**Required action**
Take the line that contains "Image resolution: width=716" and every line below it to the end of the entries, and give them again exactly, leaving out any pictures.
↓
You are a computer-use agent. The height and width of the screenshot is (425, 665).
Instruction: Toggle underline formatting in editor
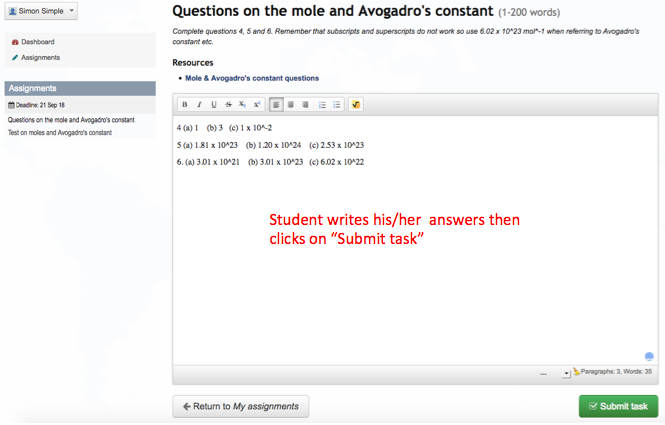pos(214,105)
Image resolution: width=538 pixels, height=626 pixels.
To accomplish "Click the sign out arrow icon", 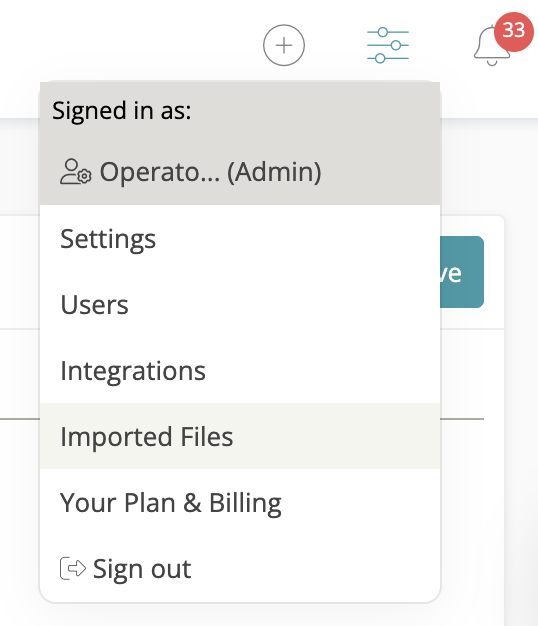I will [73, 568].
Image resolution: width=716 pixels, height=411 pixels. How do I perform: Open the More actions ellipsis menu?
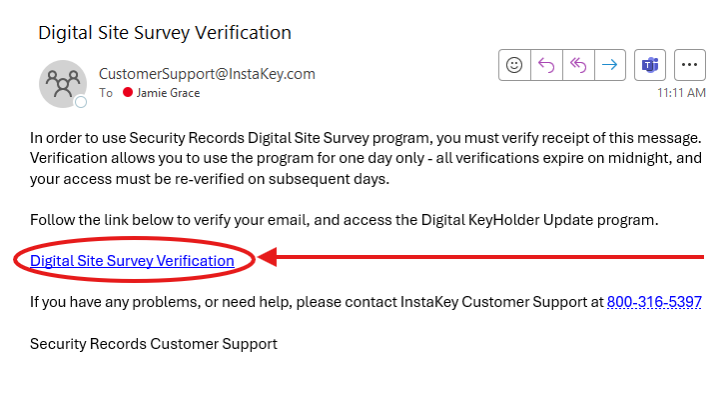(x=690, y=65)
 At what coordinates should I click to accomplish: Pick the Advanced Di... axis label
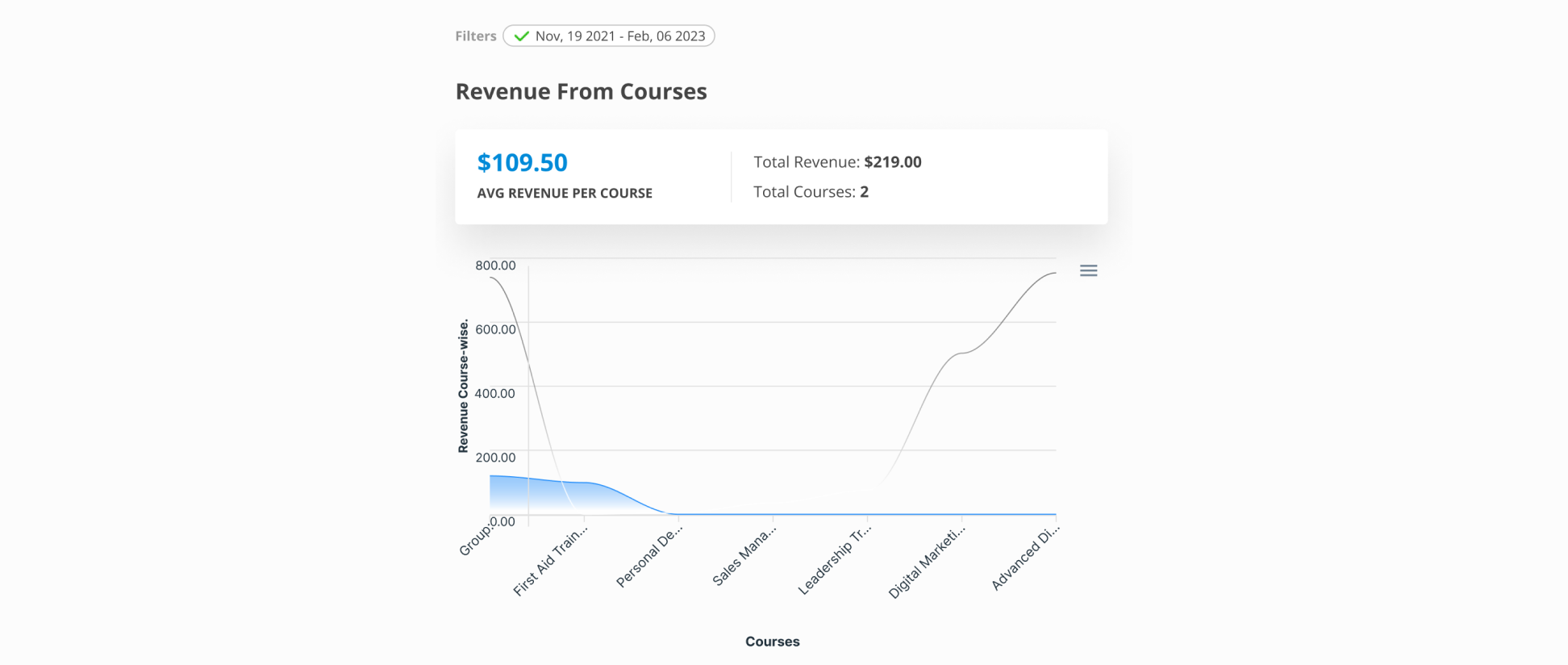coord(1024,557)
↑
**Exercise solution**
Image resolution: width=716 pixels, height=411 pixels. How do I perform: Open the More actions ellipsis menu?
(x=690, y=65)
 At what coordinates should I click to accomplish: Pick the Advanced Di... axis label
coord(1024,557)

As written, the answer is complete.